* **Exercise objective**
Word for word, give the listing below again.

* **Supplied data**
++++++++++++++++++++

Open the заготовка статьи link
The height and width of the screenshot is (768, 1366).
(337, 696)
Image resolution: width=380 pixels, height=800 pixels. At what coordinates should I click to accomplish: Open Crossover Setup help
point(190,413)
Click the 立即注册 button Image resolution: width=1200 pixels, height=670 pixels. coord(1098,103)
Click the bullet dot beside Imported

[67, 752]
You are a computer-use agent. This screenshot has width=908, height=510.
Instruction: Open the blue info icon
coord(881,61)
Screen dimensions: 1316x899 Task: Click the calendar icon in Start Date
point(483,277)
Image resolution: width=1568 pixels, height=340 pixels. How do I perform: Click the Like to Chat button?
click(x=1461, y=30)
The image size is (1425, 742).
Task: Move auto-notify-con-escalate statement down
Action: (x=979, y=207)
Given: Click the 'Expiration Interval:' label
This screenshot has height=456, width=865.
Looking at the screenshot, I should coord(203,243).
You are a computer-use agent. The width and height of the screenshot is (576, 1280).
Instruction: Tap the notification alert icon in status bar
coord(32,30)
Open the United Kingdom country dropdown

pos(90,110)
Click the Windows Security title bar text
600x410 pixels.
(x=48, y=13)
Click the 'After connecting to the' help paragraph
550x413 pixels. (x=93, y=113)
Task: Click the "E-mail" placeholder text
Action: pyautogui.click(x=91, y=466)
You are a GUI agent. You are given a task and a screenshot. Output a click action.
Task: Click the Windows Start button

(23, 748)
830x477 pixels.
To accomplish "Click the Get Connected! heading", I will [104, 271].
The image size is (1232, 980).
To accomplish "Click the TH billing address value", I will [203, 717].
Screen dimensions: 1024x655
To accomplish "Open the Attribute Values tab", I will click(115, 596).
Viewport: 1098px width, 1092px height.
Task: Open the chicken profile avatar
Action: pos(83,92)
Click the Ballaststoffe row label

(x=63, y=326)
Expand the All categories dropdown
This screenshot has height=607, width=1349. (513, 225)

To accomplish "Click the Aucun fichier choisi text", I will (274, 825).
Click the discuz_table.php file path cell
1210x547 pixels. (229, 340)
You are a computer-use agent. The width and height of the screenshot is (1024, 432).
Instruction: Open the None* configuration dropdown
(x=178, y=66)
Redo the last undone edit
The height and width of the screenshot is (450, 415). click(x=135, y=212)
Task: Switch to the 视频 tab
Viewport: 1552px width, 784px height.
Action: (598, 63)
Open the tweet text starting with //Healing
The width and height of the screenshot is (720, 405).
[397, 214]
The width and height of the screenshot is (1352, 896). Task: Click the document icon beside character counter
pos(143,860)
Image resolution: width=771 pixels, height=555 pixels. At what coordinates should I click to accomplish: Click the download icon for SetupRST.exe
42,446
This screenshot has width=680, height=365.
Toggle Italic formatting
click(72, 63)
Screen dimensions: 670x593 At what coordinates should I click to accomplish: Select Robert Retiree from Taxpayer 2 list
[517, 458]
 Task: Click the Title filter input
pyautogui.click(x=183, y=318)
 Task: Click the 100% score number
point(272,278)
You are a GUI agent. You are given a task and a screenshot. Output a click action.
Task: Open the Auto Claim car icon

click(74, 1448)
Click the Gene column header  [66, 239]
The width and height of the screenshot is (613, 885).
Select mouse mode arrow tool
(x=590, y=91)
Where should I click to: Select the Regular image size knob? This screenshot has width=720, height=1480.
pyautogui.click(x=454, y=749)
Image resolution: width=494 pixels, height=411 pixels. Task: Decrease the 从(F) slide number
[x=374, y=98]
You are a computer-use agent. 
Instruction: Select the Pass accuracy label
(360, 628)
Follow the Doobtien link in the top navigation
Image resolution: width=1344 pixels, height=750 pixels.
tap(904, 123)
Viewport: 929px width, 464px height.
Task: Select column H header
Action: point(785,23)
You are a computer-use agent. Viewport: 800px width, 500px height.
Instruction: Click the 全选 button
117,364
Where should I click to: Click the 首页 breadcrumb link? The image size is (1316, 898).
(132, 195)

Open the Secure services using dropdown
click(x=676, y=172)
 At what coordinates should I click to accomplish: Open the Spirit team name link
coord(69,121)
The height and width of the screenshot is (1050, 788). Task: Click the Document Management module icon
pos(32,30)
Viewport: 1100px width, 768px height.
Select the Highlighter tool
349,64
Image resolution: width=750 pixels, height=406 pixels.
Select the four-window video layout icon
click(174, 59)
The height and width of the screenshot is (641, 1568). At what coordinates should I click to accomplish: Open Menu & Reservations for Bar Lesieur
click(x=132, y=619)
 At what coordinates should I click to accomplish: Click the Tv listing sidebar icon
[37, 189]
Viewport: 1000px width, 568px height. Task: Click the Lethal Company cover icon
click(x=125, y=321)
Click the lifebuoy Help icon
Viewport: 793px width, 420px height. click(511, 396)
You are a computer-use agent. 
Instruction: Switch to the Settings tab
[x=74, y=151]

++++++++++++++++++++

* **Result**
Open the заготовка статьи link
The height and width of the screenshot is (768, 1366).
(337, 696)
Image resolution: width=380 pixels, height=800 pixels. At what coordinates should I click to accomplish: Open Crossover Setup help
point(190,413)
Click the 立即注册 button Image resolution: width=1200 pixels, height=670 pixels. coord(1098,103)
Click the bullet dot beside Imported

[67, 752]
You are a computer-use agent. This screenshot has width=908, height=510.
Instruction: Open the blue info icon
coord(881,61)
Screen dimensions: 1316x899 Task: Click the calendar icon in Start Date
point(483,277)
Image resolution: width=1568 pixels, height=340 pixels. How do I perform: Click the Like to Chat button?
click(x=1461, y=30)
The image size is (1425, 742).
Task: Move auto-notify-con-escalate statement down
Action: (x=979, y=207)
Given: Click the 'Expiration Interval:' label
This screenshot has height=456, width=865.
Looking at the screenshot, I should coord(203,243).
You are a computer-use agent. The width and height of the screenshot is (576, 1280).
Instruction: Tap the notification alert icon in status bar
coord(32,30)
Open the United Kingdom country dropdown

pos(90,110)
Click the Windows Security title bar text
600x410 pixels.
(x=48, y=13)
Click the 'After connecting to the' help paragraph
550x413 pixels. (x=93, y=113)
Task: Click the "E-mail" placeholder text
Action: pyautogui.click(x=91, y=466)
You are a GUI agent. You are given a task and a screenshot. Output a click action.
Task: Click the Windows Start button

(23, 748)
830x477 pixels.
To accomplish "Click the Get Connected! heading", I will [104, 271].
The image size is (1232, 980).
To accomplish "Click the TH billing address value", I will [203, 717].
Screen dimensions: 1024x655
To accomplish "Open the Attribute Values tab", I will click(115, 596).
Viewport: 1098px width, 1092px height.
Task: Open the chicken profile avatar
Action: pos(83,92)
Click the Ballaststoffe row label

(x=63, y=326)
Expand the All categories dropdown
This screenshot has height=607, width=1349. (513, 225)

To accomplish "Click the Aucun fichier choisi text", I will (274, 825).
Click the discuz_table.php file path cell
1210x547 pixels. (229, 340)
You are a computer-use agent. The width and height of the screenshot is (1024, 432).
Instruction: Open the None* configuration dropdown
(x=178, y=66)
Redo the last undone edit
The height and width of the screenshot is (450, 415). click(x=135, y=212)
Task: Switch to the 视频 tab
Viewport: 1552px width, 784px height.
Action: (598, 63)
Open the tweet text starting with //Healing
The width and height of the screenshot is (720, 405).
[397, 214]
The width and height of the screenshot is (1352, 896). Task: Click the document icon beside character counter
pos(143,860)
Image resolution: width=771 pixels, height=555 pixels. At what coordinates should I click to accomplish: Click the download icon for SetupRST.exe
42,446
This screenshot has width=680, height=365.
Toggle Italic formatting
click(72, 63)
Screen dimensions: 670x593 At what coordinates should I click to accomplish: Select Robert Retiree from Taxpayer 2 list
[517, 458]
 Task: Click the Title filter input
pyautogui.click(x=183, y=318)
 Task: Click the 100% score number
point(272,278)
You are a GUI agent. You are given a task and a screenshot. Output a click action.
Task: Open the Auto Claim car icon

click(74, 1448)
Click the Gene column header  [66, 239]
The width and height of the screenshot is (613, 885).
Select mouse mode arrow tool
(x=590, y=91)
Where should I click to: Select the Regular image size knob? This screenshot has width=720, height=1480.
pyautogui.click(x=454, y=749)
Image resolution: width=494 pixels, height=411 pixels. Task: Decrease the 从(F) slide number
[x=374, y=98]
You are a computer-use agent. 
Instruction: Select the Pass accuracy label
(360, 628)
Follow the Doobtien link in the top navigation
Image resolution: width=1344 pixels, height=750 pixels.
tap(904, 123)
Viewport: 929px width, 464px height.
Task: Select column H header
Action: point(785,23)
You are a computer-use agent. Viewport: 800px width, 500px height.
Instruction: Click the 全选 button
117,364
Where should I click to: Click the 首页 breadcrumb link? The image size is (1316, 898).
(132, 195)

Open the Secure services using dropdown
click(x=676, y=172)
 At what coordinates should I click to accomplish: Open the Spirit team name link
coord(69,121)
The height and width of the screenshot is (1050, 788). Task: Click the Document Management module icon
pos(32,30)
Viewport: 1100px width, 768px height.
Select the Highlighter tool
349,64
Image resolution: width=750 pixels, height=406 pixels.
Select the four-window video layout icon
click(174, 59)
The height and width of the screenshot is (641, 1568). At what coordinates should I click to accomplish: Open Menu & Reservations for Bar Lesieur
click(x=132, y=619)
 At what coordinates should I click to accomplish: Click the Tv listing sidebar icon
[37, 189]
Viewport: 1000px width, 568px height. Task: Click the Lethal Company cover icon
click(x=125, y=321)
Click the lifebuoy Help icon
Viewport: 793px width, 420px height. click(511, 396)
You are a computer-use agent. 
Instruction: Switch to the Settings tab
[x=74, y=151]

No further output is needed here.